Есть еще газеты, которые пытаются быть оппозиционными, в которых говорится, что это все неправда. Любой нормальный читатель пытается разобраться, что к чему. В одном месте он читает о том, что деторождаемость поднимается, в другом — что она опустилась. И в результате что происходит — конечно, человек спросит себя: зачем мне эти газеты и журналы, разве что ради кроссвордов? Статистика не должна подаваться так или этак. А сейчас какую сферу жизни ни возьми — что экономику, что политику, что демографию, — где она, точная и достоверная информация?

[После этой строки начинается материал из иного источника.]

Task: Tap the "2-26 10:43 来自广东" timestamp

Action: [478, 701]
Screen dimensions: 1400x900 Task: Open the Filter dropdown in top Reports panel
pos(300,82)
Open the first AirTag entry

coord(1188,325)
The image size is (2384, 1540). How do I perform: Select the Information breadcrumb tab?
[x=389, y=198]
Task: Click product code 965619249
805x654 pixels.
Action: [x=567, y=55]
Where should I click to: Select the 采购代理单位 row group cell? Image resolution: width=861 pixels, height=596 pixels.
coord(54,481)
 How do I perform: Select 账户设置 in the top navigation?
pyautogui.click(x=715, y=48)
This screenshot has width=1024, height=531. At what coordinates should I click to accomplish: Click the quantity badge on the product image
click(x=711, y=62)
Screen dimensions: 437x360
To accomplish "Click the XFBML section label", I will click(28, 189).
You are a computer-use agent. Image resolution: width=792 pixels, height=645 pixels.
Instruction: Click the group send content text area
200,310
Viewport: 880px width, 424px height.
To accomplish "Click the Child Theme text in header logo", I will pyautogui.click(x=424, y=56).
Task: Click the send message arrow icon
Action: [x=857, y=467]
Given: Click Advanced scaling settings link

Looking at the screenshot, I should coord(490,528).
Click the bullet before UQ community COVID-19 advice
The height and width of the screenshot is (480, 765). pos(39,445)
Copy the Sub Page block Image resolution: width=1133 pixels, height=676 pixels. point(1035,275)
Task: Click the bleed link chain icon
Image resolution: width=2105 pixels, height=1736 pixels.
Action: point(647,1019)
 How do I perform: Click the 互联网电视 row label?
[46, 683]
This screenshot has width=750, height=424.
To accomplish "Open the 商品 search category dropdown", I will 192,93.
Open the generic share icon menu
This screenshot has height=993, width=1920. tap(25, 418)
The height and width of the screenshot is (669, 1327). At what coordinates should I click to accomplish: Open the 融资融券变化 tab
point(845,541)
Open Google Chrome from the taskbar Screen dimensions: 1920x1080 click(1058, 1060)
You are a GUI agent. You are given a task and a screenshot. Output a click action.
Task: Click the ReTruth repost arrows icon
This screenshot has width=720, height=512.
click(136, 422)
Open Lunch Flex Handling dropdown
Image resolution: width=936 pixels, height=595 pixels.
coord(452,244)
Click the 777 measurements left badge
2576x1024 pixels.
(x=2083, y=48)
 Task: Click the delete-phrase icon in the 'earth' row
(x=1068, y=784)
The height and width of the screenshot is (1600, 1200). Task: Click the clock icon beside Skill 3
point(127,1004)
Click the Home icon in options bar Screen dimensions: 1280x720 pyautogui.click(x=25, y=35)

— Это специально делается так.
— Ты правильно подметил, специально делается. Это часть политтехнологии. И делается так, чтобы решить какие-то срочные, сиюминутные задачи в интересах узкого круга. Разумеется, тут и речь не идет о таких приземленных вопросах, как воспитание полноценных детей, внедрение в народное сознание высоких нравственных ценностей, воспитание трудолюбия. А без трудолюбия нет профессионала в политике, нет настоящего сельского труженика, который выращивает хлеб. Мы что угодно покупаем в Европе. Я сделал открытие, когда впервые попал в Альпы. Наша северная изба — точь-в-точь дом в Альпах. Это большое здание — летняя часть, где живут люди, на заднем дворе держится скот, корма. Там уже давно все цивилизованно в условиях рынка: какое количество коров надо содержать, чтобы было выгодно. А у нас погибли холмогорские породы скота, Северная Двина обмелела. А на Колыме все, что построено с жуткими жертвами — города и поселки, — гибнет. Потому что у тех людей, у которых ресурсы, все связано с жизнью вне России.